It may be comforting to know that Albert Einstein (1879–1955) had struggles as a youth—struggles that might seem significant but that clearly did not deter his contributions to science. Like Marie Curie, he had political trouble: he renounced his German citizenship and became a Swiss citizen in order to avoid conscription, and he later moved to the United States and became an American citizen to avoid persecution as a Jew in Europe during Hitler’s regime. He did well in school but dropped out of high school, as he was “disgusted by rote learning and martinet teachers,” and he later failed his entrance exams to the Swiss Institute of Technology. Although Einstein successfully graduated from a teaching college, he was passed over for academic positions and was forced to survive as a temporary teacher in near poverty.
Happily, he had connections that got him a better job in the Swiss Patent Office. The comfort and stability of the job, along with the mildly stimulating task of examining mechanical patents, allowed Einstein the mental space to contemplate problems in physics. He even purportedly picked up his violin while at work to help him think. During this period of his life, he met regularly with friends, especially Swiss engineer Michele Besso, to read and discuss science and philosophy. While employed at the patent office, he started thinking heavily about gravity (ha!), and these musings eventually became his theory of relativity. He successfully submitted his doctoral thesis to the University of Zurich while working at the patent office, and after seven years as a patent examiner, in 1909 he quit his patent post and was appointed associate professor of physics at the University of Zurich. Though he was no longer a full-time patent man, patents continued to play a role in Einstein’s life; he prepared court opinions on patent disputes from 1915 to 1925, and he applied for patents for refrigerators and hearing aids he designed in the late 1920s.
Maria Mitchell (1818–1889) was the first American scientist to discover a comet. Born on Massachusetts’ Nantucket Island to a library worker mother and an amateur astronomer father, she adopted both pursuits in her own life. Her parents ensured that she got a good education, which was not always a guarantee for girls at the time. Her father personally undertook her instruction in astronomy, mathematics, surveying, and navigation. At the age of 16, she opened a math and science school for girls. In 1836 Mitchell became the first librarian of the Nantucket Atheneum, the island’s members-only library (it became a public library in 1900 and is still the primary library on Nantucket to this day).
In August 1841, during her tenure as librarian, the Atheneum hosted Nantucket’s first antislavery convention, a three-day event that featured Frederick Douglass and William Lloyd Garrison as speakers.

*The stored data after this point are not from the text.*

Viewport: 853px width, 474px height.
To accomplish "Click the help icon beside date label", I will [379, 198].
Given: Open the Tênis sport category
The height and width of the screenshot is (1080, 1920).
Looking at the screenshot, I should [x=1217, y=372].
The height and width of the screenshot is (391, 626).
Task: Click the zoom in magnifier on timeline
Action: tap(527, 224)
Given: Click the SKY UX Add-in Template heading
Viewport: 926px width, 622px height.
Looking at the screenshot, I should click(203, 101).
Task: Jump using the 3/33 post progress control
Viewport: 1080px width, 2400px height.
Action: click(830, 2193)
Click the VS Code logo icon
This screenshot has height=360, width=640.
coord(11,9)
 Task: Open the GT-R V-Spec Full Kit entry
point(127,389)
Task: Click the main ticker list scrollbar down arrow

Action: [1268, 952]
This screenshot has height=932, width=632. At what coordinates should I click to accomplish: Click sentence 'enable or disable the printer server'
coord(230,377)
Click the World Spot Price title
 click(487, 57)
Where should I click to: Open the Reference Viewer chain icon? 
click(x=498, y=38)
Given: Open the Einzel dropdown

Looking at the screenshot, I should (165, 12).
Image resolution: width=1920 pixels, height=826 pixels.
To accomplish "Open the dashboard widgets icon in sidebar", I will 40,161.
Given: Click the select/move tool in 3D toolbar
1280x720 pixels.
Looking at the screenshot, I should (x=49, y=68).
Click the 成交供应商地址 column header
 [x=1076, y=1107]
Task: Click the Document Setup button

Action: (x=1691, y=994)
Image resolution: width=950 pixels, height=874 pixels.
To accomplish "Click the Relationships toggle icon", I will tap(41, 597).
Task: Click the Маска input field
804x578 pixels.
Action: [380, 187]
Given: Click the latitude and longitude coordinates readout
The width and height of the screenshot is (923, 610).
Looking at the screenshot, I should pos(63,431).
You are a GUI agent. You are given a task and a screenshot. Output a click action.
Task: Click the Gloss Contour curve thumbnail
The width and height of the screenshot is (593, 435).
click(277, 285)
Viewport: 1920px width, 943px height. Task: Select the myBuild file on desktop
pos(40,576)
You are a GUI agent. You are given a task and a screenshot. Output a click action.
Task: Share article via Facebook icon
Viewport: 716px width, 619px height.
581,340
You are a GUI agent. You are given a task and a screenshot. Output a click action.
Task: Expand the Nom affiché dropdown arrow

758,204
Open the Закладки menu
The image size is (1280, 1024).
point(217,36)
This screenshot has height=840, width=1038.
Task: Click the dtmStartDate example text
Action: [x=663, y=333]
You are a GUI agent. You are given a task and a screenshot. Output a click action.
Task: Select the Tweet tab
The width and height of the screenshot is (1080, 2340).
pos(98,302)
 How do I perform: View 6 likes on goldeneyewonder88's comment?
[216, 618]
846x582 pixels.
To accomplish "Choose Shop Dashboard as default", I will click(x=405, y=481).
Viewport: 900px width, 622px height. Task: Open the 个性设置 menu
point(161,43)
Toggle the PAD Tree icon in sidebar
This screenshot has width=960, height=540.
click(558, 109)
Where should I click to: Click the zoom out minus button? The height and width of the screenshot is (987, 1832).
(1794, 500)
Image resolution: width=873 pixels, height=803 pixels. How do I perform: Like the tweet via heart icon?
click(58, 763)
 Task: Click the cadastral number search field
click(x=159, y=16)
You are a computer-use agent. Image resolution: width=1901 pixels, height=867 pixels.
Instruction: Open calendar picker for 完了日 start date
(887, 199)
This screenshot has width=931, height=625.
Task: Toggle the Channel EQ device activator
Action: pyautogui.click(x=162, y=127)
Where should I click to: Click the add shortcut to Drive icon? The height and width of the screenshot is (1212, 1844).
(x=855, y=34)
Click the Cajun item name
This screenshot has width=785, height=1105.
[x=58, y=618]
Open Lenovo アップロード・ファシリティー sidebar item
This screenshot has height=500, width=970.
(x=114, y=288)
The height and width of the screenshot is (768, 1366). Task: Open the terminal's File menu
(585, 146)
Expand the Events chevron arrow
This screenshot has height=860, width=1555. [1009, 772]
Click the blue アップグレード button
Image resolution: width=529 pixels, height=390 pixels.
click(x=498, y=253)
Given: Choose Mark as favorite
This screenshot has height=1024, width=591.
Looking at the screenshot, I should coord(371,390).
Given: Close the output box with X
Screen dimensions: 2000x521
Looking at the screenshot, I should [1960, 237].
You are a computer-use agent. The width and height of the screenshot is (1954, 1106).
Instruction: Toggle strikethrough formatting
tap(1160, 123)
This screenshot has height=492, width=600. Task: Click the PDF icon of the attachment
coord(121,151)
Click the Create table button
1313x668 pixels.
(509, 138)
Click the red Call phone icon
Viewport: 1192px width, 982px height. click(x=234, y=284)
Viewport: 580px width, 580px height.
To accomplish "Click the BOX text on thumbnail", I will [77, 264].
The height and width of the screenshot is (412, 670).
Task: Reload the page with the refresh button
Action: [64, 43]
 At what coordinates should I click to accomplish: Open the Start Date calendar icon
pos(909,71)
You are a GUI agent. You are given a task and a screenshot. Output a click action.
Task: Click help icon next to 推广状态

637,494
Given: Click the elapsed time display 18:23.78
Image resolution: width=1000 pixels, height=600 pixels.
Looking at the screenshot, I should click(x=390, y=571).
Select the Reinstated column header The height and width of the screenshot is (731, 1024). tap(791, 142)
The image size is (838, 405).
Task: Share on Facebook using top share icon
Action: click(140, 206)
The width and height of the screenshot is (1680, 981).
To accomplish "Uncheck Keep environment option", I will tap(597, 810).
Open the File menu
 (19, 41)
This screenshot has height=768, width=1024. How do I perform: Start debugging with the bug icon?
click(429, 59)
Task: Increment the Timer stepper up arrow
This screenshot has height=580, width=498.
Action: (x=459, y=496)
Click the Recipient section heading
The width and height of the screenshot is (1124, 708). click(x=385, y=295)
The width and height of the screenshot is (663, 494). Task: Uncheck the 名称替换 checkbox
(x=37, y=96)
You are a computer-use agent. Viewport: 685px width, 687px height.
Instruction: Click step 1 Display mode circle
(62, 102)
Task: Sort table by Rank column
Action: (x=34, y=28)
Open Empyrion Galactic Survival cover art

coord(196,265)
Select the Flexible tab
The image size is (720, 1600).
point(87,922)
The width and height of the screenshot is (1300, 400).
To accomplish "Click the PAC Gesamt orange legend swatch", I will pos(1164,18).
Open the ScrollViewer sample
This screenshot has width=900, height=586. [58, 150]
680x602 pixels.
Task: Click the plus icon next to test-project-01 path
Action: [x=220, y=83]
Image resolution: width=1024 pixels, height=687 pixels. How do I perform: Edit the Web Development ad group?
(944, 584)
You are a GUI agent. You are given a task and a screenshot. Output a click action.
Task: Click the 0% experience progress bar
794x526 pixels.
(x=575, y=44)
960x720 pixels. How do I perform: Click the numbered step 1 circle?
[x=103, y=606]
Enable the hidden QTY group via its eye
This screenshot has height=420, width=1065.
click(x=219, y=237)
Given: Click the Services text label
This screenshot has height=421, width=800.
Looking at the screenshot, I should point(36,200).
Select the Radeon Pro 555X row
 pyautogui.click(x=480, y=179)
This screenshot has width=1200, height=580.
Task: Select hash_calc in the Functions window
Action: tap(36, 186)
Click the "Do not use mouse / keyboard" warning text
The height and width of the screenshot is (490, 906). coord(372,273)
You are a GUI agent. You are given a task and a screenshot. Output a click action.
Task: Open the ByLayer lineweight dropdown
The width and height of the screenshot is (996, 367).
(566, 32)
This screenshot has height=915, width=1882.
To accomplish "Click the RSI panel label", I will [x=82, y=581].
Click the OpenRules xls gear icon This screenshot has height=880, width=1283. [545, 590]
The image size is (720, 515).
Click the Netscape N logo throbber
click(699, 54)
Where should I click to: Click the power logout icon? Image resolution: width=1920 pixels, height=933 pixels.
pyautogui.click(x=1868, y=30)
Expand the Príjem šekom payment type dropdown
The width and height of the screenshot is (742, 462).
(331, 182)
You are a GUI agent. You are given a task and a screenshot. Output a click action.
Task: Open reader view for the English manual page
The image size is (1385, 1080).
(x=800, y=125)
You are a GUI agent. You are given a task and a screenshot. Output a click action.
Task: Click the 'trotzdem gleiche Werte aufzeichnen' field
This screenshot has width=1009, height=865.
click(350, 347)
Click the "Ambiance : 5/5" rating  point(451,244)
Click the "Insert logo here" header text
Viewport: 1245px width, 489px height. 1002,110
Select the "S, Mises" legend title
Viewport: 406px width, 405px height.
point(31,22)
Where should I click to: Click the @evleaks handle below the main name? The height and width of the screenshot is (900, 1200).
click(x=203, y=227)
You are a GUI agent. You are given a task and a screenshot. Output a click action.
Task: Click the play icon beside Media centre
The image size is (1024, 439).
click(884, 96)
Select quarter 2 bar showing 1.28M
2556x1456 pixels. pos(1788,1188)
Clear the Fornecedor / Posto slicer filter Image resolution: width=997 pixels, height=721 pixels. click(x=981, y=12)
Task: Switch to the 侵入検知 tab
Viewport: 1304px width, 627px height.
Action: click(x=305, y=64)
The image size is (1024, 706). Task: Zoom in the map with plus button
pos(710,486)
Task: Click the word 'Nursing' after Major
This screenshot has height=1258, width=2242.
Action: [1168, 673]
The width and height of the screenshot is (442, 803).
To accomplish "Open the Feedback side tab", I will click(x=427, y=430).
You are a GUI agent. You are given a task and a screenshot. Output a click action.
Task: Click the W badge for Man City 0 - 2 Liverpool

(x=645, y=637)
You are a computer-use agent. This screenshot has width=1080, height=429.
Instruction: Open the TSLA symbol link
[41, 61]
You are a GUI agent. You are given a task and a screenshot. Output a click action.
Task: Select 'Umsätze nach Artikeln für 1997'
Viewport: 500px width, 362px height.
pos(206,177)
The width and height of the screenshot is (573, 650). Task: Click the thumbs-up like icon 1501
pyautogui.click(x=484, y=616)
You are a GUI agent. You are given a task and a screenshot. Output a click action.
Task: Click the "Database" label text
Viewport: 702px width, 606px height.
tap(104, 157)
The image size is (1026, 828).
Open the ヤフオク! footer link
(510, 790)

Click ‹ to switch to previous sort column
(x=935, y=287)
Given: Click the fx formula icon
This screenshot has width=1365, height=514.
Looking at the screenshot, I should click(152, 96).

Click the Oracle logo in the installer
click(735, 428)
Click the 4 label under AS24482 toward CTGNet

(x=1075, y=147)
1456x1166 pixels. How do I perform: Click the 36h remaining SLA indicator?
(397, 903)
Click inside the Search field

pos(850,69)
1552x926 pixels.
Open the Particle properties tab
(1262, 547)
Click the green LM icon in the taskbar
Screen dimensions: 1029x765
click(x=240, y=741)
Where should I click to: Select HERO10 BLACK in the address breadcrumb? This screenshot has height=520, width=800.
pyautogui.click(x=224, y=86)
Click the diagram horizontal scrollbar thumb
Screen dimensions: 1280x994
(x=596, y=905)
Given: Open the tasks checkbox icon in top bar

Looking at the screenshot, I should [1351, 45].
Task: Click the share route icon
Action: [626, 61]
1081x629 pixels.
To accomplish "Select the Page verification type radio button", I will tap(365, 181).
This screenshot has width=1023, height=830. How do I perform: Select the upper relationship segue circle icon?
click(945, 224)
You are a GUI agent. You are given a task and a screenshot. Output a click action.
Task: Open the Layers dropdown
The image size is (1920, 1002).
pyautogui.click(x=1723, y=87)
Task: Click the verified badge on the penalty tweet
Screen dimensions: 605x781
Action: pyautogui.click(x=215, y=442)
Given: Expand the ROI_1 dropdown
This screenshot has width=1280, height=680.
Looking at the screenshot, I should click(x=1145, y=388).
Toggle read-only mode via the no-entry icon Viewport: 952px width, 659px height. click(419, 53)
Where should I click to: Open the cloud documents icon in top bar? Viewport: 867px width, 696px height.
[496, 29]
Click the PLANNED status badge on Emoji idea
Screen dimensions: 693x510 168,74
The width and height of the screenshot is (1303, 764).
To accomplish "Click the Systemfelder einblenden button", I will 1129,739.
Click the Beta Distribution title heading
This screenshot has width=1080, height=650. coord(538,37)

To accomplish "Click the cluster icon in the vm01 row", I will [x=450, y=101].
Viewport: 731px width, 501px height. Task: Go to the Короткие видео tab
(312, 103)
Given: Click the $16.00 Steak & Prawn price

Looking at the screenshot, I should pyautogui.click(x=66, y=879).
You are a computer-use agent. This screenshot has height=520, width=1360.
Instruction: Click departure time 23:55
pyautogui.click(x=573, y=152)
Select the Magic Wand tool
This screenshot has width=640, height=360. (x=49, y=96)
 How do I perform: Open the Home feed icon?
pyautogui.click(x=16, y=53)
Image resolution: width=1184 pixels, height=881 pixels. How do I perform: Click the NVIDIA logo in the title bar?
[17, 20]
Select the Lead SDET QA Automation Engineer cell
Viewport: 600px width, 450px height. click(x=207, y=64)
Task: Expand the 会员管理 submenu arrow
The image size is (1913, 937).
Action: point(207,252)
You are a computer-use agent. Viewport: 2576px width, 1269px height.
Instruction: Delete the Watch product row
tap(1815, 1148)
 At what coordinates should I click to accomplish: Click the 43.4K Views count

Similarly to Marie Curie and Albert Einstein, Mitchell’s job as a librarian afforded her the opportunity to think about science and much more. During her 20 years as a librarian, she spent many hours each day reading, with nights reserved for time at the nearby observatory that her father built. Though she became famous for her comet discovery, Mitchell was trailblazing in many other ways. She was likely one of the first professional women to be employed by the US government due to her work on the US Coastal Survey; she was a founder of the American Association for the Advancement of Women; she was involved with antislavery and suffrage movements; and she frequently published her scientific work in journals that usually published only men’s research. Mitchell became the first female professor of astronomy at Vassar College in 1865, specializing in the surfaces of Jupiter and Saturn. Standing against social norms, she made sure her female students came out at night to use the telescopes, and many of these female students were also later published in scientific journals.
Perhaps you’ve heard of Morse code? Samuel Morse (1791–1872), of Morse code and telegraph invention fame, supported his college studies in religious philosophy, mathematics, and science at Yale by painting. After graduation, he decided to pursue painting full time, and in 1811 he went to London to study at the Royal Academy of Art. In 1815 he returned to the United States with the intention of becoming a professional artist. Despite his talent and moderate success, he wasn’t able to establish the kind of prestige he hoped for, and he worked mostly as an itinerant portraitist. In 1824 he had a breakthrough when he won the commission from the City of New York for a portrait of Gilbert du Motier, Marquis de Lafayette. The Marquis de Lafayette (1825) commemorates the French war hero’s role in the American Revolutionary War. Riding on the success of this portrait, Morse cofounded the National Academy of Design and afterward continued to work as an artist and professor of painting and sculpture at the University of the City of New York.
Morse’s interest in both the arts and sciences influenced his knack for invention. In 1822 he invented a marble-cutting machine for sculpture construction. Sadly, while on tour for The Marquis de Lafayette, he learned of his wife’s sudden death days after it happened. This inspired him to find new ways of speeding up communication, and he started tinkering with electrical circuits. Eventually, he filed patents for his version of the telegraph in 1837 and started developing Morse code in 1838.